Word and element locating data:

* Begin *

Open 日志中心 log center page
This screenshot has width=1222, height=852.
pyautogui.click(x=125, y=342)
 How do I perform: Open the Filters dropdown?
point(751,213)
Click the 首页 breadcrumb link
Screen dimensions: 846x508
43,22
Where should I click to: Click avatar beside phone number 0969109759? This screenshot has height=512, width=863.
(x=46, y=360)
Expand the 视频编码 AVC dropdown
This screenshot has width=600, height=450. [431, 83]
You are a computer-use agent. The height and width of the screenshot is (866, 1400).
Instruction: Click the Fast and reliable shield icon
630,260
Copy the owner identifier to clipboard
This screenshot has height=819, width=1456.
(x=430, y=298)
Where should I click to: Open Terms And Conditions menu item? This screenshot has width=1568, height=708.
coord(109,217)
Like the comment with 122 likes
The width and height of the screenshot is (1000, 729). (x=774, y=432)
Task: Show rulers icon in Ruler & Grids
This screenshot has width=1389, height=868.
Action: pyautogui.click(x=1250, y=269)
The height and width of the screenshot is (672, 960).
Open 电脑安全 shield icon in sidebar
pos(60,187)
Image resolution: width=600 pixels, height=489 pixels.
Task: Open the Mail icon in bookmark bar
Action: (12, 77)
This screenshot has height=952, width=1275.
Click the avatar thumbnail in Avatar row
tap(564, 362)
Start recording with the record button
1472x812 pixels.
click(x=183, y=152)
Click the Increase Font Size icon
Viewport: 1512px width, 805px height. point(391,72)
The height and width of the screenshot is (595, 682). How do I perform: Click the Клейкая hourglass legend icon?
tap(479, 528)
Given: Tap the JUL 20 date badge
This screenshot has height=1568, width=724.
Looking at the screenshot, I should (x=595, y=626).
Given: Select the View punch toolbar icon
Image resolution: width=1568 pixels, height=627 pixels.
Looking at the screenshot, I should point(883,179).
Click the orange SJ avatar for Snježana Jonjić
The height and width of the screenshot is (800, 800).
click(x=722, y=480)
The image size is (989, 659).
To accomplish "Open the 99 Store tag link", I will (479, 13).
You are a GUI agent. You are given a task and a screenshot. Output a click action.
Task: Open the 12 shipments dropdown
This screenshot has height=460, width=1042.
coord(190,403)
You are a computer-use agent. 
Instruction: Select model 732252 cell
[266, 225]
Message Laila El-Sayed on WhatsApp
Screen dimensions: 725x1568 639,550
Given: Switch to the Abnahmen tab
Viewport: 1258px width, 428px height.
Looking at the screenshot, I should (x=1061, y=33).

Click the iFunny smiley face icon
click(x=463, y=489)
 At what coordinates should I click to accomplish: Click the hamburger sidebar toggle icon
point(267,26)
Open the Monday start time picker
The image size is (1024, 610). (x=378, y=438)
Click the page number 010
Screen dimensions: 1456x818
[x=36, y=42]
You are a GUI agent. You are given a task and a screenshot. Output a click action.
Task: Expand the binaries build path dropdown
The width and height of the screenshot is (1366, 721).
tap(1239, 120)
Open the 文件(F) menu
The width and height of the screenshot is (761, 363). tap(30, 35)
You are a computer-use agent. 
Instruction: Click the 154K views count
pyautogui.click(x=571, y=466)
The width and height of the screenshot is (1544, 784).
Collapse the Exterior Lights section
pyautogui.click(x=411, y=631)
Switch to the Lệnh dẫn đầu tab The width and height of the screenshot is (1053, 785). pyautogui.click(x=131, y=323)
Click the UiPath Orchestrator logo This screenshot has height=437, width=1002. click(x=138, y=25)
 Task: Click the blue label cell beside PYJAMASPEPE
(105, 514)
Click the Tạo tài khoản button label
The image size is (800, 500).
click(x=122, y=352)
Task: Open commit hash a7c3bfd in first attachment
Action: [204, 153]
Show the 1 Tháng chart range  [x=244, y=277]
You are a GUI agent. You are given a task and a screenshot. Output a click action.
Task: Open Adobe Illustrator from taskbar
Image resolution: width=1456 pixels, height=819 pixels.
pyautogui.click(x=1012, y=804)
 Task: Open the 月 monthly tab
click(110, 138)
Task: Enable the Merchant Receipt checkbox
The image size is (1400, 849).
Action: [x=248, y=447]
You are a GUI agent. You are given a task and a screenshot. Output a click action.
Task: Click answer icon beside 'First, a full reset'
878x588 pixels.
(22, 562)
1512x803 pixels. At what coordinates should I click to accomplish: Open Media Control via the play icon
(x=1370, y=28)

* End *

Work to complete:
Give back every one of these lines, substituting "shield button" for each occurrence of "shield icon" and keeping everything else the same.

Result of this task:
Open 日志中心 log center page
This screenshot has width=1222, height=852.
pyautogui.click(x=125, y=342)
 How do I perform: Open the Filters dropdown?
point(751,213)
Click the 首页 breadcrumb link
Screen dimensions: 846x508
43,22
Where should I click to: Click avatar beside phone number 0969109759? This screenshot has height=512, width=863.
(x=46, y=360)
Expand the 视频编码 AVC dropdown
This screenshot has width=600, height=450. [431, 83]
You are a computer-use agent. The height and width of the screenshot is (866, 1400).
Instruction: Click the Fast and reliable shield button
630,260
Copy the owner identifier to clipboard
This screenshot has height=819, width=1456.
(x=430, y=298)
Where should I click to: Open Terms And Conditions menu item? This screenshot has width=1568, height=708.
coord(109,217)
Like the comment with 122 likes
The width and height of the screenshot is (1000, 729). (x=774, y=432)
Task: Show rulers icon in Ruler & Grids
This screenshot has width=1389, height=868.
Action: pyautogui.click(x=1250, y=269)
The height and width of the screenshot is (672, 960).
Open 电脑安全 shield button in sidebar
pos(60,187)
Image resolution: width=600 pixels, height=489 pixels.
Task: Open the Mail icon in bookmark bar
Action: (12, 77)
This screenshot has height=952, width=1275.
Click the avatar thumbnail in Avatar row
tap(564, 362)
Start recording with the record button
1472x812 pixels.
click(x=183, y=152)
Click the Increase Font Size icon
Viewport: 1512px width, 805px height. point(391,72)
The height and width of the screenshot is (595, 682). How do I perform: Click the Клейкая hourglass legend icon?
tap(479, 528)
Given: Tap the JUL 20 date badge
This screenshot has height=1568, width=724.
Looking at the screenshot, I should (x=595, y=626).
Given: Select the View punch toolbar icon
Image resolution: width=1568 pixels, height=627 pixels.
Looking at the screenshot, I should point(883,179).
Click the orange SJ avatar for Snježana Jonjić
The height and width of the screenshot is (800, 800).
click(x=722, y=480)
The image size is (989, 659).
To accomplish "Open the 99 Store tag link", I will (479, 13).
You are a GUI agent. You are given a task and a screenshot. Output a click action.
Task: Open the 12 shipments dropdown
This screenshot has height=460, width=1042.
coord(190,403)
You are a computer-use agent. 
Instruction: Select model 732252 cell
[266, 225]
Message Laila El-Sayed on WhatsApp
Screen dimensions: 725x1568 639,550
Given: Switch to the Abnahmen tab
Viewport: 1258px width, 428px height.
Looking at the screenshot, I should (x=1061, y=33).

Click the iFunny smiley face icon
click(x=463, y=489)
 At what coordinates should I click to accomplish: Click the hamburger sidebar toggle icon
point(267,26)
Open the Monday start time picker
The image size is (1024, 610). (x=378, y=438)
Click the page number 010
Screen dimensions: 1456x818
[x=36, y=42]
You are a GUI agent. You are given a task and a screenshot. Output a click action.
Task: Expand the binaries build path dropdown
The width and height of the screenshot is (1366, 721).
tap(1239, 120)
Open the 文件(F) menu
The width and height of the screenshot is (761, 363). tap(30, 35)
You are a computer-use agent. 
Instruction: Click the 154K views count
pyautogui.click(x=571, y=466)
The width and height of the screenshot is (1544, 784).
Collapse the Exterior Lights section
pyautogui.click(x=411, y=631)
Switch to the Lệnh dẫn đầu tab The width and height of the screenshot is (1053, 785). pyautogui.click(x=131, y=323)
Click the UiPath Orchestrator logo This screenshot has height=437, width=1002. click(x=138, y=25)
 Task: Click the blue label cell beside PYJAMASPEPE
(105, 514)
Click the Tạo tài khoản button label
The image size is (800, 500).
click(x=122, y=352)
Task: Open commit hash a7c3bfd in first attachment
Action: [204, 153]
Show the 1 Tháng chart range  [x=244, y=277]
You are a GUI agent. You are given a task and a screenshot. Output a click action.
Task: Open Adobe Illustrator from taskbar
Image resolution: width=1456 pixels, height=819 pixels.
pyautogui.click(x=1012, y=804)
 Task: Open the 月 monthly tab
click(110, 138)
Task: Enable the Merchant Receipt checkbox
The image size is (1400, 849).
Action: [x=248, y=447]
You are a GUI agent. You are given a task and a screenshot. Output a click action.
Task: Click answer icon beside 'First, a full reset'
878x588 pixels.
(22, 562)
1512x803 pixels. At what coordinates should I click to accomplish: Open Media Control via the play icon
(x=1370, y=28)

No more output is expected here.